Cumhur İttifakını bir beka meselesi olarak gördüklerini, ittifakı ‘pazara kadar değil, mezara kadar’ devam ettirmeyi temenni ettiklerini kaydeden Cumhurbaşkanı Erdoğan, “Çünkü bizim birliğe, beraberliğe her zamankinden çok daha fazla ihtiyacımız var. 7 düvel dikkat edin Türkiye'ye karşı mücadele veriyor. İşte biz bu mücadelelere pes etmememiz lazım. Bu mücadelede asla kayba uğramamamız lazım” diye konuştu.

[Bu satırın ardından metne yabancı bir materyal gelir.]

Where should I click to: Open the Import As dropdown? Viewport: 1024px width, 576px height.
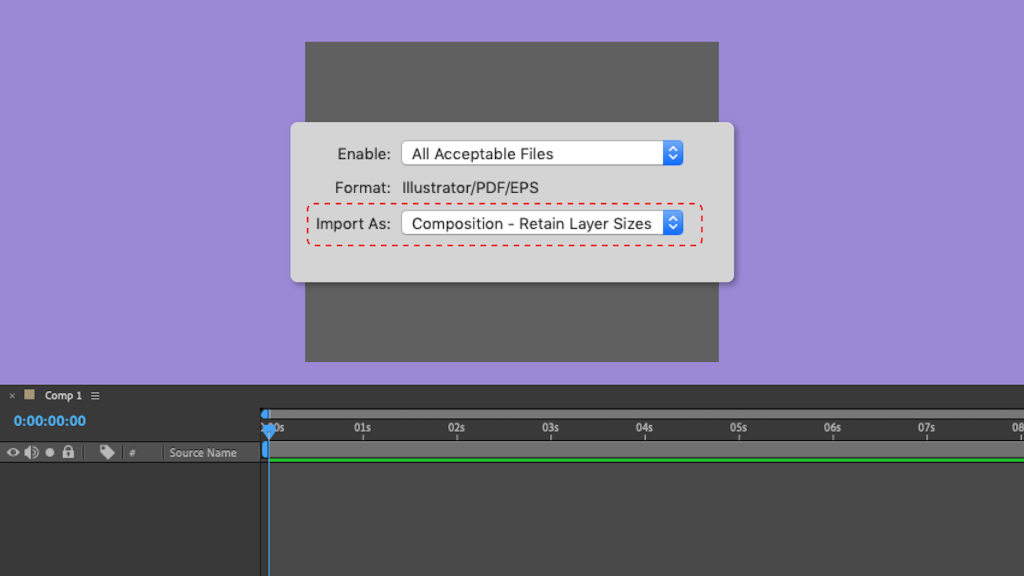click(541, 224)
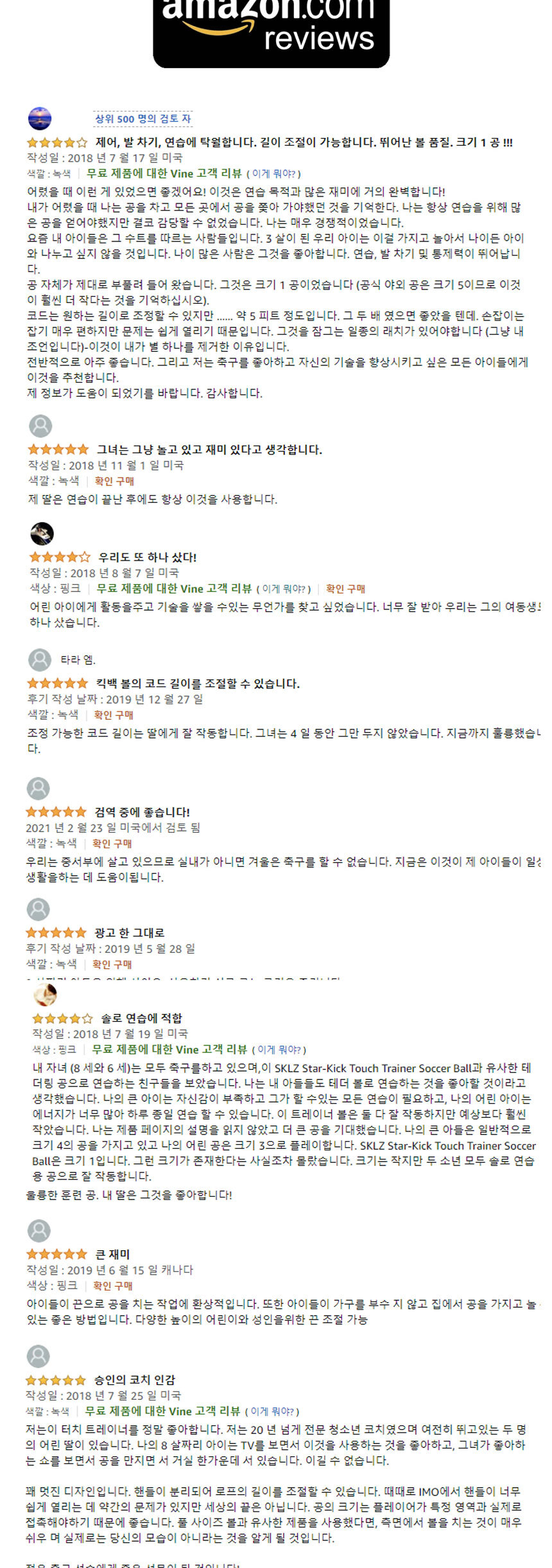Click '이게 뭐야?' link in first review
The width and height of the screenshot is (552, 1568).
point(276,174)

HDP ile terör örgütü PKK ilişkisini “HDP eşittir PKK, eşittir YPG, eşittir PYD. Hiç sağa sola bunu saptırmanın anlamı yok, gerçek ortada” sözleriyle değerlendiren Cumhurbaşkanı Erdoğan, bu durumu söz konusu parti ile örgütün başındakilerin de açıkça söylediğine, geçmişte HDP kongrelerinde Türk bayrağının asılmadığına, millî marşın okunmadığına dikkat çekti.

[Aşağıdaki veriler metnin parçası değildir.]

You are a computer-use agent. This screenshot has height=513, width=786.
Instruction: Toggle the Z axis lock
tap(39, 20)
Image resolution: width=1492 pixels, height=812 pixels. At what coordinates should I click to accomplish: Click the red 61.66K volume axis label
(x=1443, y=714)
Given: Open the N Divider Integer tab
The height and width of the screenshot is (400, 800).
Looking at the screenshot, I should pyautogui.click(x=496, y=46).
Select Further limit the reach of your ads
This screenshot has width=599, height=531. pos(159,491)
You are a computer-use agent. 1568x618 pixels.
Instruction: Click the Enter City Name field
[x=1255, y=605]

CHP’nin bu parti ile beraber olmasının zaten anlaşılır olmadığının, İYİ Parti ile Saadet Partisi'nin birlikte iş tutmasının izahının mümkün olmadığının altını çizen Cumhurbaşkanı Erdoğan, İYİ Parti ve Saadet Partisi'nin Millet İttifakı içerisinde yer almasına ilişkin, “O pazarlıktan kaynaklanıyor. Eğer buradaki çıkarda, pazarlıkta eğer menfaatler iyi derecede ortaya çıkıyorsa, oradan bir şeyler koparabiliyorlarsa oraya gidebiliyorlar” değerlendirmesini yaptı.
“TÜRKİYE'NİN SURİYE POLİTİKASI; TOPRAK BÜTÜNLÜĞÜ VE SİYASİ BİRLİĞİ ESAS ALIYOR”
Yöneltilen sorular üzere Suriye meselesine de değinen Cumhurbaşkanı Erdoğan, Türkiye'nin kuzey Suriye politikasının, Suriye'nin toprak bütünlüğünü ve siyasi birliğini esas aldığını, Suriye halkının dağılıp parçalanmasından yana olmadıklarını; ancak şu anda koalisyon güçlerinin böyle bir derdinin olmadığını kaydetti.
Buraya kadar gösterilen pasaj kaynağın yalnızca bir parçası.